Assignment:
The expected response consists solely of the lines from the line with "Given: Click the dividend" through the last line of the material below, copied exactly.

Source data:
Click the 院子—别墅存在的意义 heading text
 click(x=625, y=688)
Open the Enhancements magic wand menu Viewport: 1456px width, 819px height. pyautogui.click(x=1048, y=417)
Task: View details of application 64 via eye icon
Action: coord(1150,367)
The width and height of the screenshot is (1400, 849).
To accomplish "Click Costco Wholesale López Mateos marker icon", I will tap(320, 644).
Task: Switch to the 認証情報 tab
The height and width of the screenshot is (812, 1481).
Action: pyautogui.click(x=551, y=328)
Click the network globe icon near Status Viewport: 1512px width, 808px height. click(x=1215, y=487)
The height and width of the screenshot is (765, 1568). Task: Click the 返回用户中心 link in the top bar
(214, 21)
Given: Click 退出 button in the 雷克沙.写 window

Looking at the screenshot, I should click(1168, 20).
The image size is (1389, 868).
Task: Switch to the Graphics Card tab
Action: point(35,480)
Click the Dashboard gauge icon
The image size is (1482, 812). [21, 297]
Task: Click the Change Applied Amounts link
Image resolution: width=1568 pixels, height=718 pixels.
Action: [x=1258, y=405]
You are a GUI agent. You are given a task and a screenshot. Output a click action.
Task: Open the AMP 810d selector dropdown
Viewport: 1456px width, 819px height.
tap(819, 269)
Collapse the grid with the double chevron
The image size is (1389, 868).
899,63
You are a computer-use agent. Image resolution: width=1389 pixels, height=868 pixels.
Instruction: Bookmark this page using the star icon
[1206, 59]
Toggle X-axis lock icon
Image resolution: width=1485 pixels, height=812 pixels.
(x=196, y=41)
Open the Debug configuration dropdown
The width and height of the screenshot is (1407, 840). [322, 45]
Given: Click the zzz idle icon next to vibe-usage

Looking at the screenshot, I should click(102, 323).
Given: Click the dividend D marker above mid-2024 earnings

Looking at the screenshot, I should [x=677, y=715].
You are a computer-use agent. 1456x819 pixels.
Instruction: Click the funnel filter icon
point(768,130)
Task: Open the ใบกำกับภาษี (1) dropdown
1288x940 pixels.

Your response:
Given: Click the dividend D marker above mid-2024 earnings

Looking at the screenshot, I should [x=677, y=715].
You are a computer-use agent. 1456x819 pixels.
Instruction: Click the funnel filter icon
point(768,130)
Task: Open the ใบกำกับภาษี (1) dropdown
1288x940 pixels.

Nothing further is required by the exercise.